PROBLEM REQUIREMENTS |
Change "webpages" to "screenshots" everywhere it occurs in the lines below, and reproduce the lines with no other edits.

******************************

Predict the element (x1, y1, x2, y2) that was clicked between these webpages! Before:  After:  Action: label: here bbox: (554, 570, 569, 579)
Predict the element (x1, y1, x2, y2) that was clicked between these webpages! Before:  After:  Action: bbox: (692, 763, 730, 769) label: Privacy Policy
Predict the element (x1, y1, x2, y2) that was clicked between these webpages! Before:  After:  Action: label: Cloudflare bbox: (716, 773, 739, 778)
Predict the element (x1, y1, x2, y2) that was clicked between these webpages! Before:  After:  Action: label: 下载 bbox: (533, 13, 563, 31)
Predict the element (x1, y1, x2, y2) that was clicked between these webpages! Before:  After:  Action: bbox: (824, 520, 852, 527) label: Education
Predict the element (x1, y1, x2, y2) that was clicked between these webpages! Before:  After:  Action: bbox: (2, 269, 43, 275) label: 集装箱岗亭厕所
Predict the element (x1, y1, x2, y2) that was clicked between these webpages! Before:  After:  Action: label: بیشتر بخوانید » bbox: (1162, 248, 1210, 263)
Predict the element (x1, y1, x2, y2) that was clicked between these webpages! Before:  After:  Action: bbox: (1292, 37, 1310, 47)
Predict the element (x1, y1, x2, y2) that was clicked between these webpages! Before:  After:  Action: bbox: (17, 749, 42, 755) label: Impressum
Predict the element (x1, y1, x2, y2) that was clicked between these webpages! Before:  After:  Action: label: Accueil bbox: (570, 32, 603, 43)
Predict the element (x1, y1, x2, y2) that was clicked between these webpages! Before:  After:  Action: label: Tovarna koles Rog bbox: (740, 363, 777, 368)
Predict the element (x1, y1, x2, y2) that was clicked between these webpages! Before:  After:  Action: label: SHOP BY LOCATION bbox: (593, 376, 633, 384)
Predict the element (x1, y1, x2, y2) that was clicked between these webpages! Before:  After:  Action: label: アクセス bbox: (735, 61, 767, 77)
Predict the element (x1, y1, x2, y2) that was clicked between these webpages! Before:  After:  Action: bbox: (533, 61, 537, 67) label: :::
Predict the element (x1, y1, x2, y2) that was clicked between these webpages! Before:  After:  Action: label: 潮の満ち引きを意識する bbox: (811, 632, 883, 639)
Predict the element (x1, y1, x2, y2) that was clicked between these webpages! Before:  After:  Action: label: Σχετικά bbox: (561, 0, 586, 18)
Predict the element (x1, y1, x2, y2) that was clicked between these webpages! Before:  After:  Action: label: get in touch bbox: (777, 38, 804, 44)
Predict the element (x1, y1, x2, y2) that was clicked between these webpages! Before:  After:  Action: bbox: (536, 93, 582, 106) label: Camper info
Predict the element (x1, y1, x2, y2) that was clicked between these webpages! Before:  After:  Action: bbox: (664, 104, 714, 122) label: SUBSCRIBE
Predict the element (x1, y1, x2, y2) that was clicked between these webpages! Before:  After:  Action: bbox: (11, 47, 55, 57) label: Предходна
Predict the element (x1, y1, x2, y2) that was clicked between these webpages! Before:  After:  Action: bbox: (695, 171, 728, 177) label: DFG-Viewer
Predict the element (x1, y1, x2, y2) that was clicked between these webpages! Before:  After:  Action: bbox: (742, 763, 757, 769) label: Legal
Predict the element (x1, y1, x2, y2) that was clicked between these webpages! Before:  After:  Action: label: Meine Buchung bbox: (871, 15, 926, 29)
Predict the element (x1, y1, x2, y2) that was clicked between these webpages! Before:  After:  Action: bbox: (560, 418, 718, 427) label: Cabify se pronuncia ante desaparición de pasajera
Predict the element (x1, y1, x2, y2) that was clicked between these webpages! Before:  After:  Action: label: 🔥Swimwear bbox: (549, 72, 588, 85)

******************************

RESULT BELOW |
Predict the element (x1, y1, x2, y2) that was clicked between these screenshots! Before:  After:  Action: label: here bbox: (554, 570, 569, 579)
Predict the element (x1, y1, x2, y2) that was clicked between these screenshots! Before:  After:  Action: bbox: (692, 763, 730, 769) label: Privacy Policy
Predict the element (x1, y1, x2, y2) that was clicked between these screenshots! Before:  After:  Action: label: Cloudflare bbox: (716, 773, 739, 778)
Predict the element (x1, y1, x2, y2) that was clicked between these screenshots! Before:  After:  Action: label: 下载 bbox: (533, 13, 563, 31)
Predict the element (x1, y1, x2, y2) that was clicked between these screenshots! Before:  After:  Action: bbox: (824, 520, 852, 527) label: Education
Predict the element (x1, y1, x2, y2) that was clicked between these screenshots! Before:  After:  Action: bbox: (2, 269, 43, 275) label: 集装箱岗亭厕所
Predict the element (x1, y1, x2, y2) that was clicked between these screenshots! Before:  After:  Action: label: بیشتر بخوانید » bbox: (1162, 248, 1210, 263)
Predict the element (x1, y1, x2, y2) that was clicked between these screenshots! Before:  After:  Action: bbox: (1292, 37, 1310, 47)
Predict the element (x1, y1, x2, y2) that was clicked between these screenshots! Before:  After:  Action: bbox: (17, 749, 42, 755) label: Impressum
Predict the element (x1, y1, x2, y2) that was clicked between these screenshots! Before:  After:  Action: label: Accueil bbox: (570, 32, 603, 43)
Predict the element (x1, y1, x2, y2) that was clicked between these screenshots! Before:  After:  Action: label: Tovarna koles Rog bbox: (740, 363, 777, 368)
Predict the element (x1, y1, x2, y2) that was clicked between these screenshots! Before:  After:  Action: label: SHOP BY LOCATION bbox: (593, 376, 633, 384)
Predict the element (x1, y1, x2, y2) that was clicked between these screenshots! Before:  After:  Action: label: アクセス bbox: (735, 61, 767, 77)
Predict the element (x1, y1, x2, y2) that was clicked between these screenshots! Before:  After:  Action: bbox: (533, 61, 537, 67) label: :::
Predict the element (x1, y1, x2, y2) that was clicked between these screenshots! Before:  After:  Action: label: 潮の満ち引きを意識する bbox: (811, 632, 883, 639)
Predict the element (x1, y1, x2, y2) that was clicked between these screenshots! Before:  After:  Action: label: Σχετικά bbox: (561, 0, 586, 18)
Predict the element (x1, y1, x2, y2) that was clicked between these screenshots! Before:  After:  Action: label: get in touch bbox: (777, 38, 804, 44)
Predict the element (x1, y1, x2, y2) that was clicked between these screenshots! Before:  After:  Action: bbox: (536, 93, 582, 106) label: Camper info
Predict the element (x1, y1, x2, y2) that was clicked between these screenshots! Before:  After:  Action: bbox: (664, 104, 714, 122) label: SUBSCRIBE
Predict the element (x1, y1, x2, y2) that was clicked between these screenshots! Before:  After:  Action: bbox: (11, 47, 55, 57) label: Предходна
Predict the element (x1, y1, x2, y2) that was clicked between these screenshots! Before:  After:  Action: bbox: (695, 171, 728, 177) label: DFG-Viewer
Predict the element (x1, y1, x2, y2) that was clicked between these screenshots! Before:  After:  Action: bbox: (742, 763, 757, 769) label: Legal
Predict the element (x1, y1, x2, y2) that was clicked between these screenshots! Before:  After:  Action: label: Meine Buchung bbox: (871, 15, 926, 29)
Predict the element (x1, y1, x2, y2) that was clicked between these screenshots! Before:  After:  Action: bbox: (560, 418, 718, 427) label: Cabify se pronuncia ante desaparición de pasajera
Predict the element (x1, y1, x2, y2) that was clicked between these screenshots! Before:  After:  Action: label: 🔥Swimwear bbox: (549, 72, 588, 85)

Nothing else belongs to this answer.